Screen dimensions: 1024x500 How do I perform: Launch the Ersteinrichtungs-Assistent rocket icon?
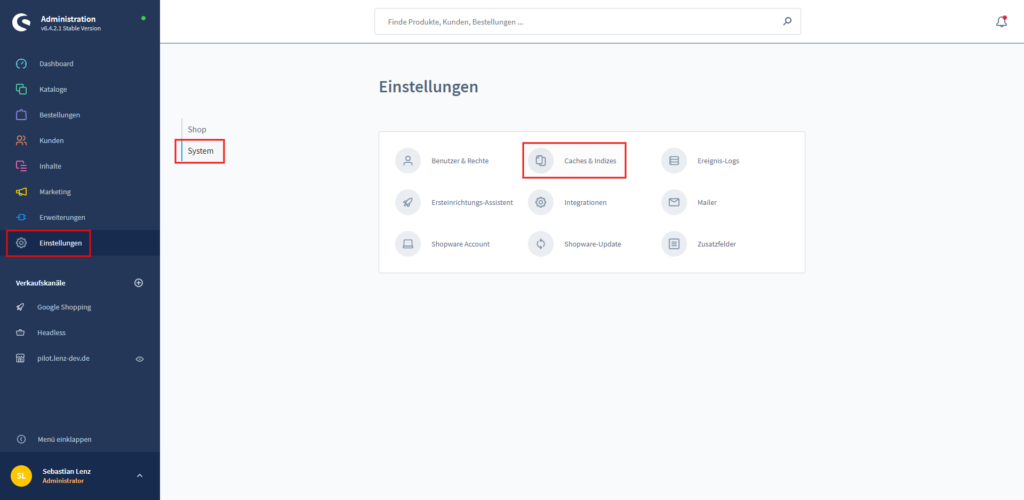408,202
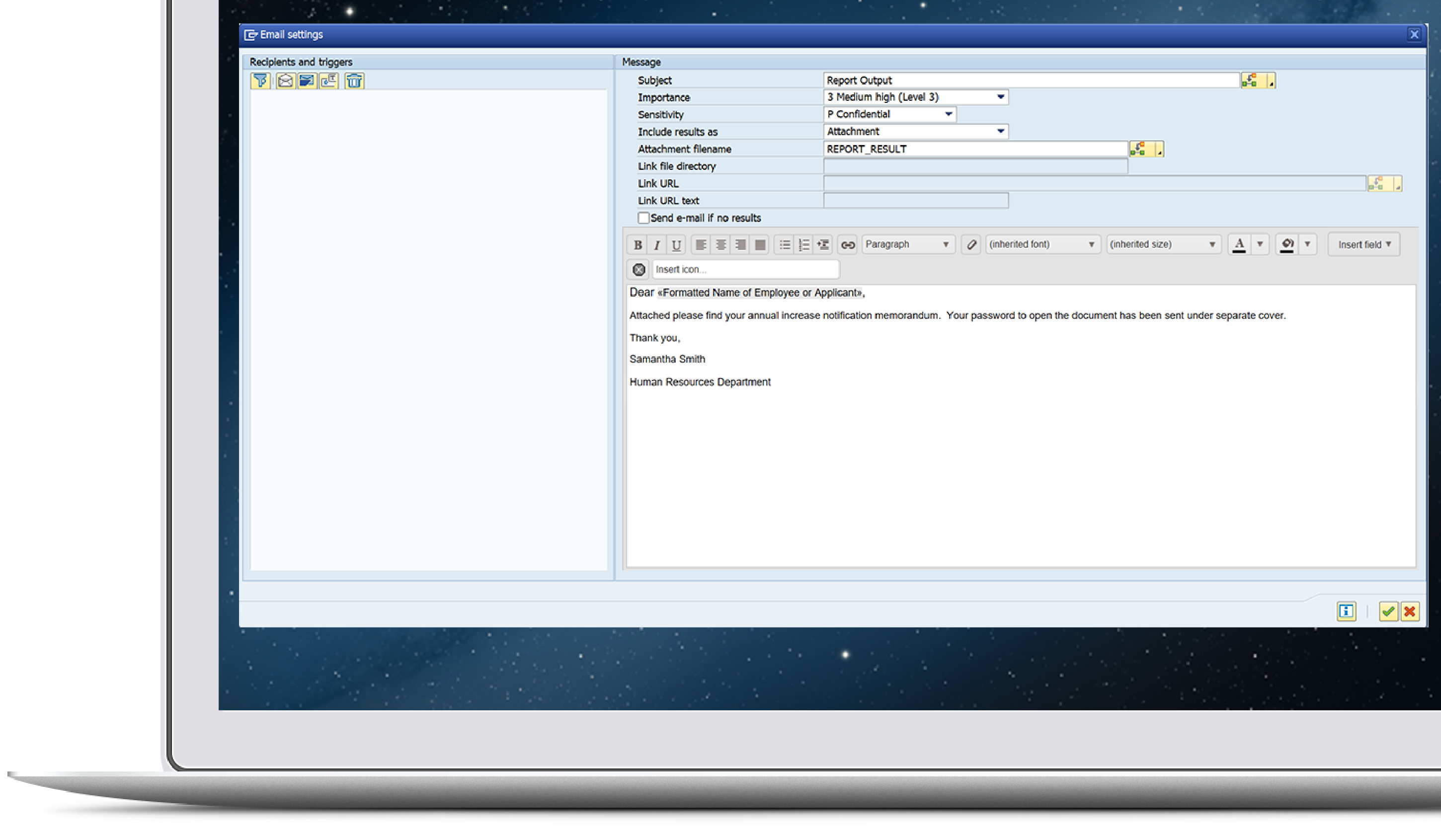Click the blue information icon at bottom
Viewport: 1441px width, 840px height.
pos(1346,611)
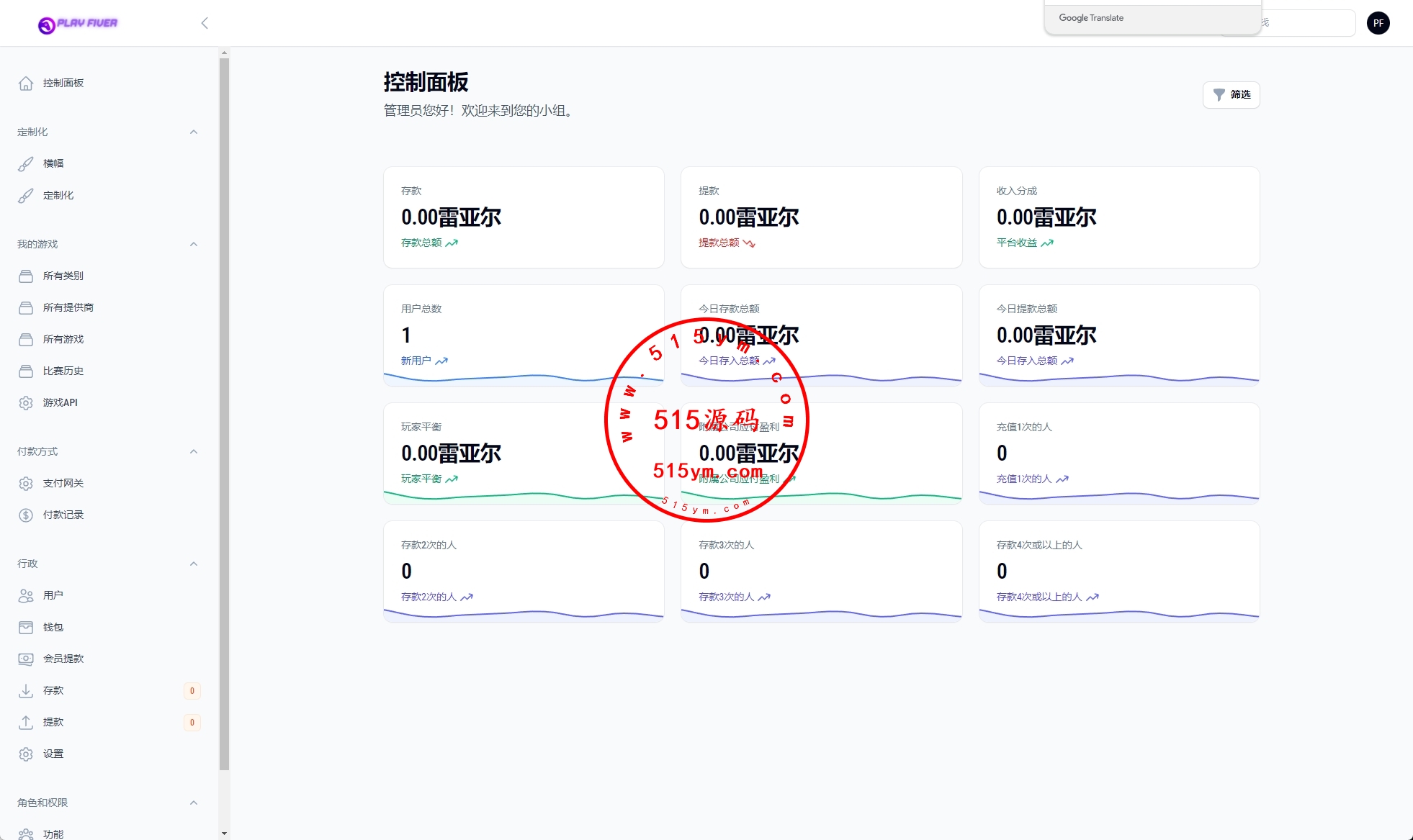
Task: Open 所有提供商 in the sidebar
Action: tap(68, 308)
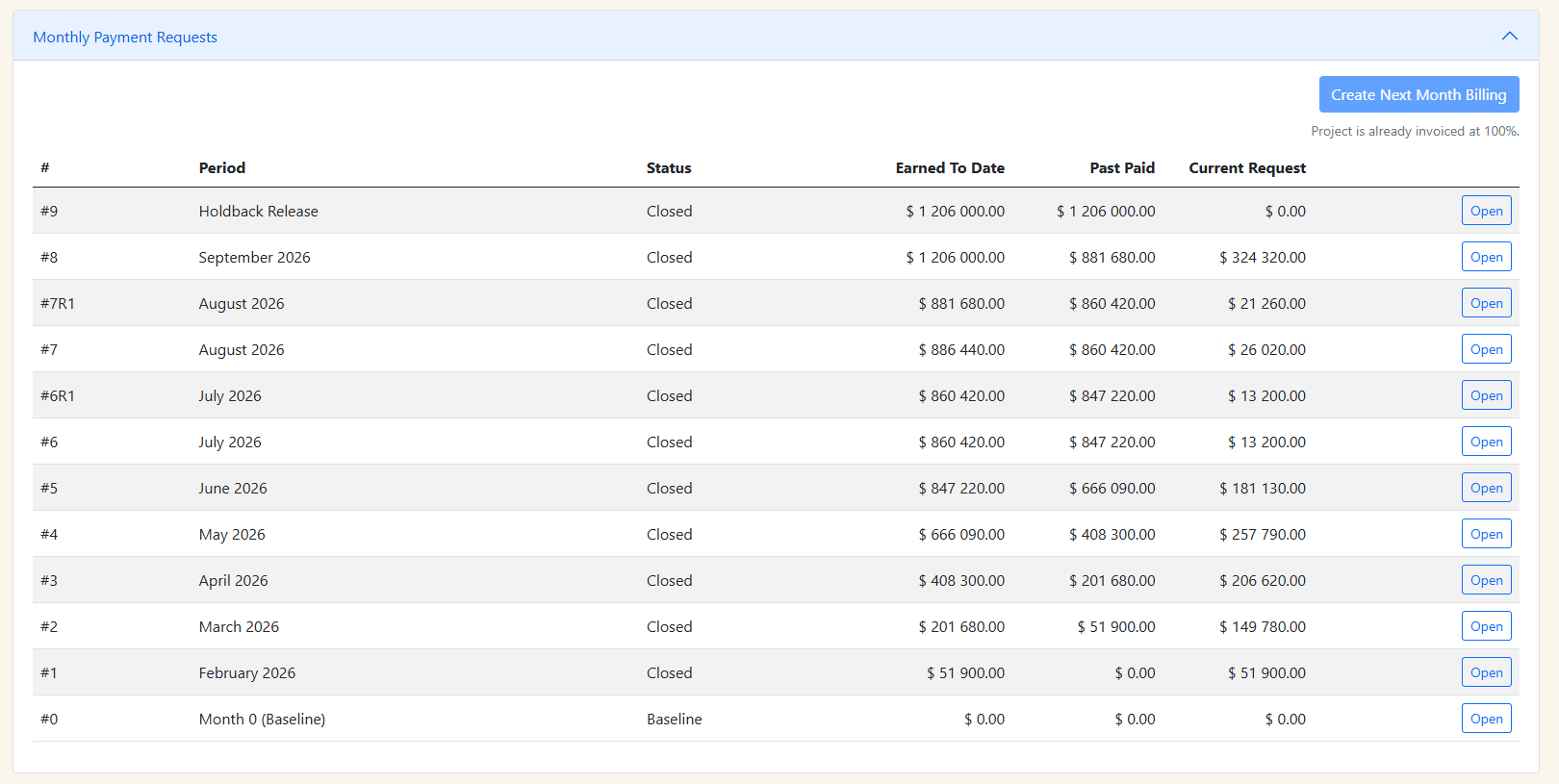Collapse the Monthly Payment Requests panel chevron
Image resolution: width=1559 pixels, height=784 pixels.
pyautogui.click(x=1509, y=37)
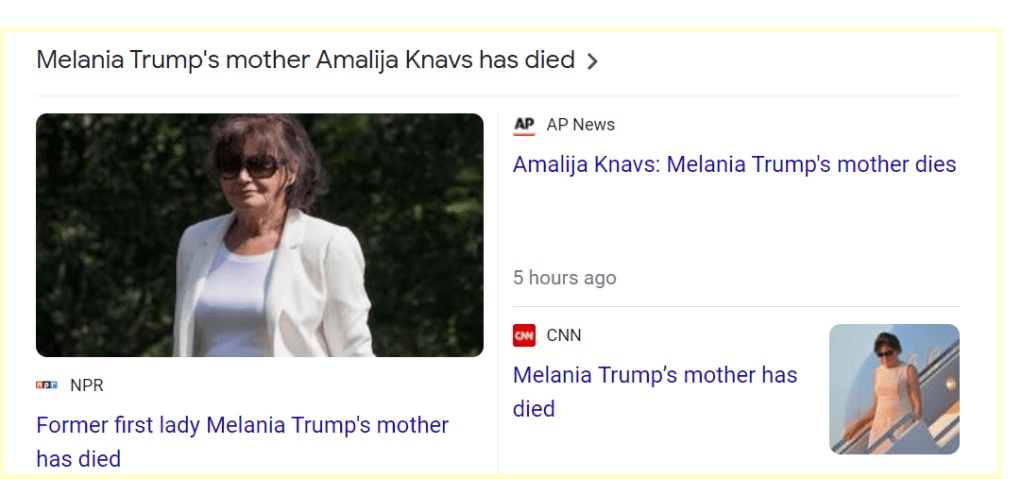Viewport: 1022px width, 479px height.
Task: Open AP article "Amalija Knavs: Melania Trump's mother dies"
Action: [x=734, y=164]
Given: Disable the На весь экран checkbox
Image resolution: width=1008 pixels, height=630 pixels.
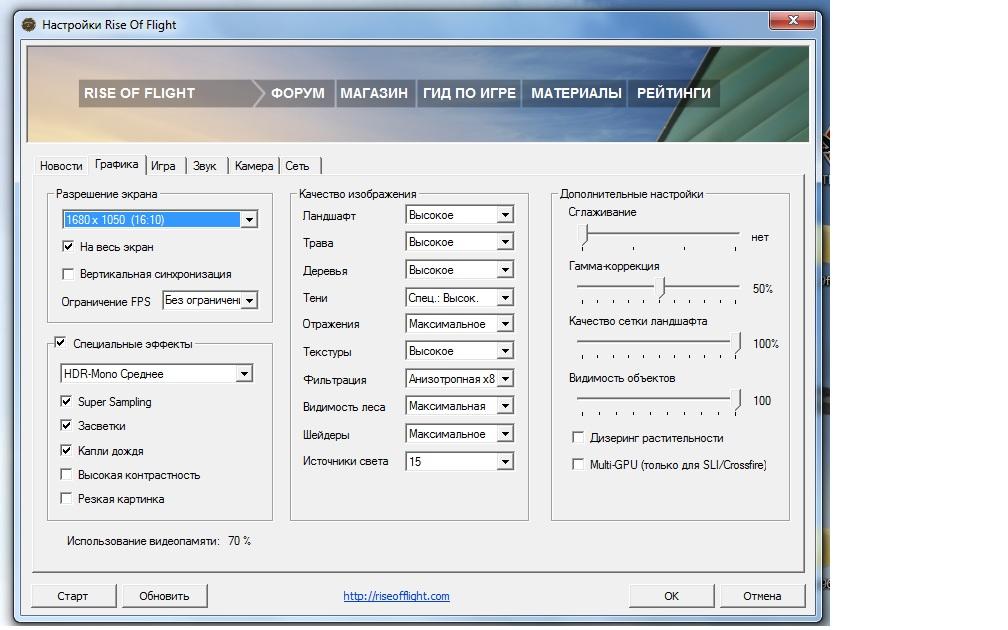Looking at the screenshot, I should pyautogui.click(x=68, y=246).
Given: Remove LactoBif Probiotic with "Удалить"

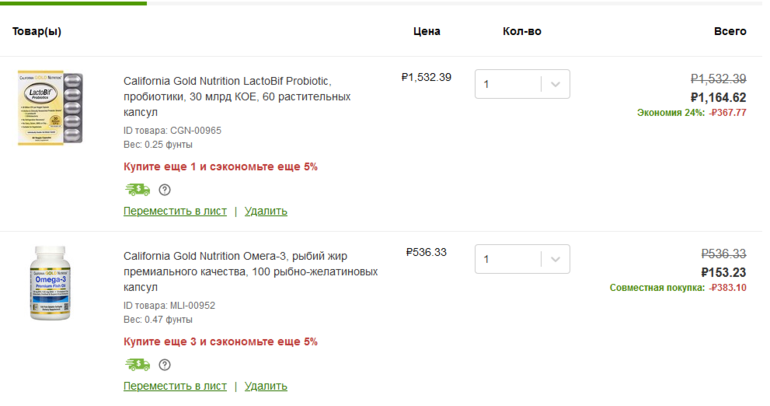Looking at the screenshot, I should click(x=266, y=211).
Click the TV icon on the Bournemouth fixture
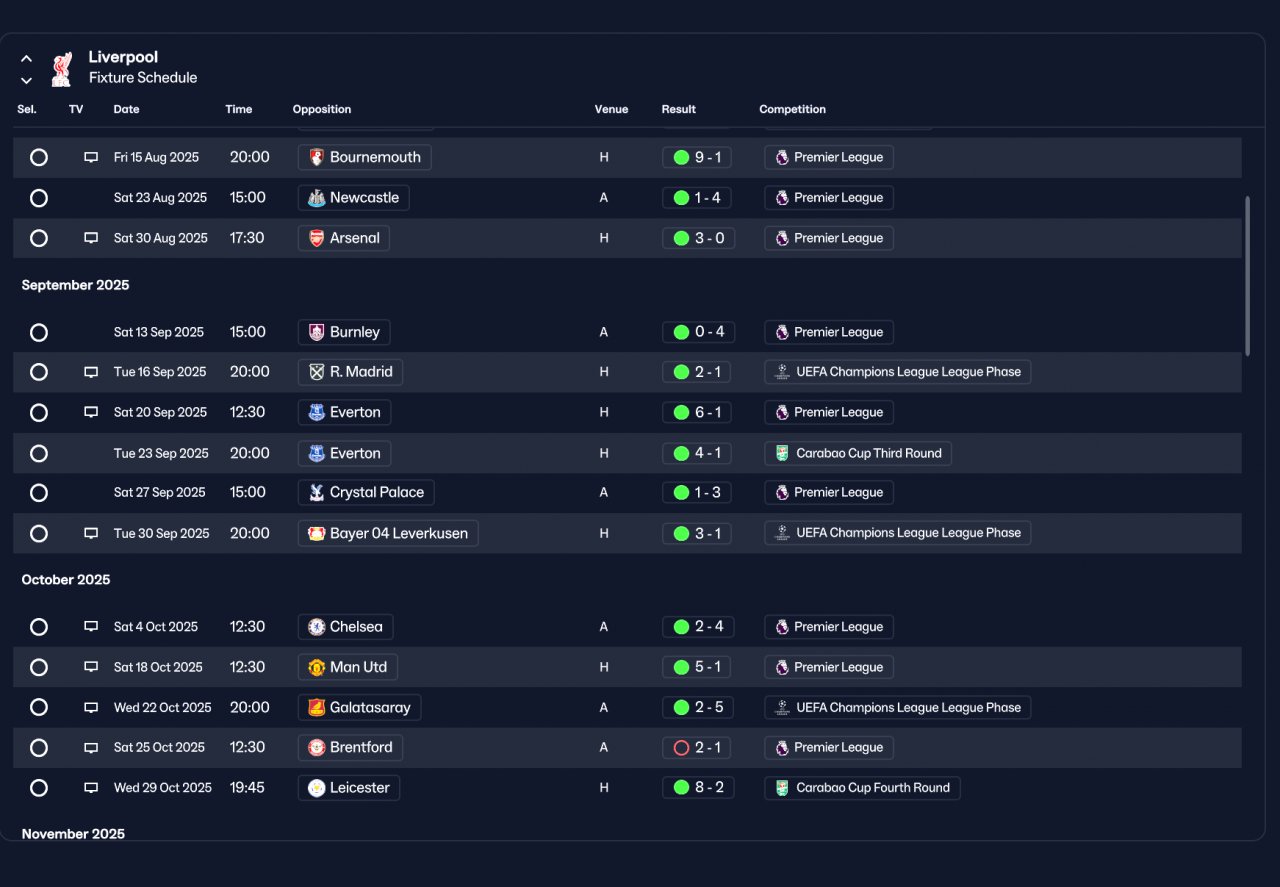 click(91, 157)
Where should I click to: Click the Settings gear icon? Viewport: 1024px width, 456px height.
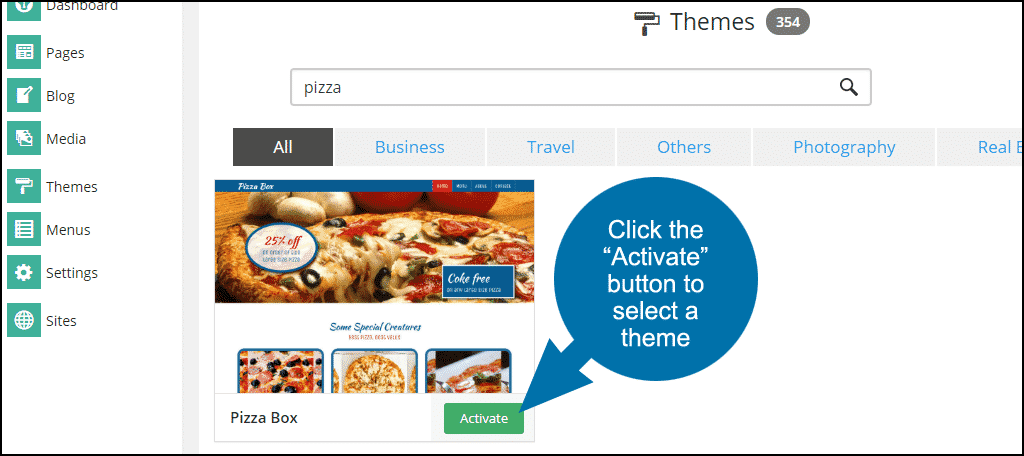click(24, 272)
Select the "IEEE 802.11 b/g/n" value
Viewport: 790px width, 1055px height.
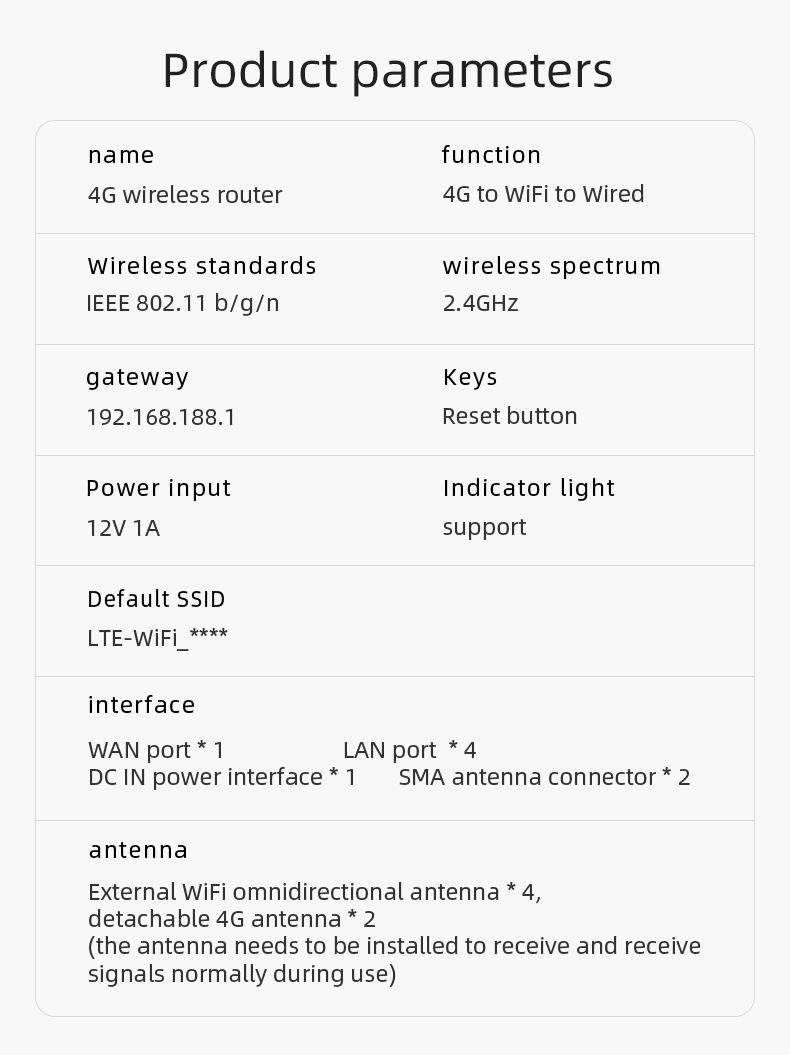[183, 303]
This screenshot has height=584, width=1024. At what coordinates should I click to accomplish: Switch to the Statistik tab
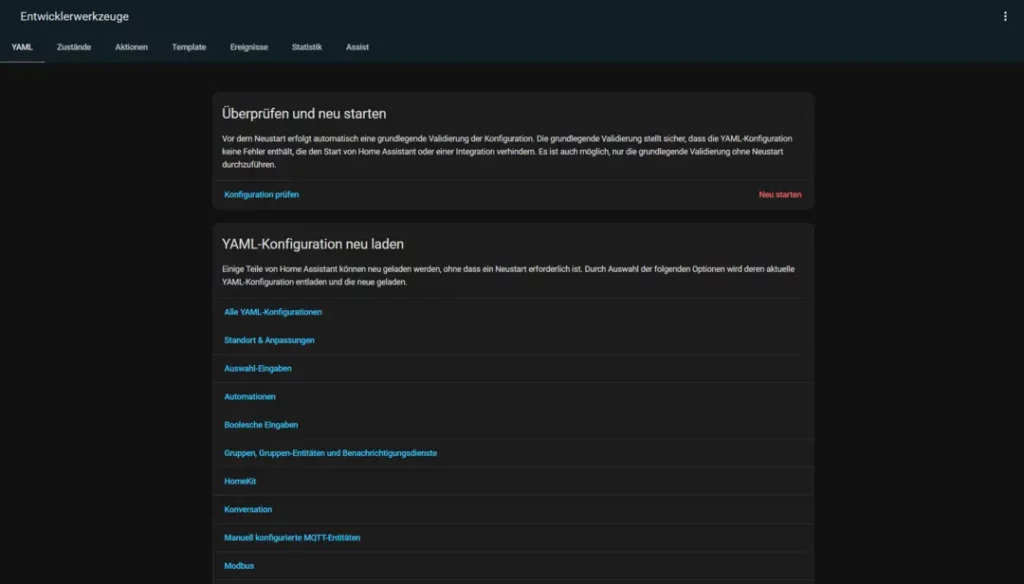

===

_Work to do_
Copy the entire listing above verbatim, leaving out the pictures.

_Response_
Screen dimensions: 1024x500 How do I perform: Launch the Ersteinrichtungs-Assistent rocket icon?
408,202
Click the blue information icon at bottom
Viewport: 1441px width, 840px height.
pos(1346,611)
Task: Open 所有提供商 in the sidebar
Action: tap(68, 308)
Collapse the Monthly Payment Requests panel chevron
Image resolution: width=1559 pixels, height=784 pixels.
pyautogui.click(x=1509, y=37)
Viewport: 1022px width, 479px height.
Task: Open AP article "Amalija Knavs: Melania Trump's mother dies"
Action: [x=734, y=164]
Given: Disable the На весь экран checkbox
Image resolution: width=1008 pixels, height=630 pixels.
Looking at the screenshot, I should pyautogui.click(x=68, y=246).
Given: Remove LactoBif Probiotic with "Удалить"

Looking at the screenshot, I should click(x=266, y=211).
Click the TV icon on the Bournemouth fixture
 click(91, 157)
Where should I click to: Click the Settings gear icon? Viewport: 1024px width, 456px height.
click(24, 272)
Select the "IEEE 802.11 b/g/n" value
Viewport: 790px width, 1055px height.
[183, 303]
This screenshot has height=584, width=1024. At what coordinates should I click to accomplish: Switch to the Statistik tab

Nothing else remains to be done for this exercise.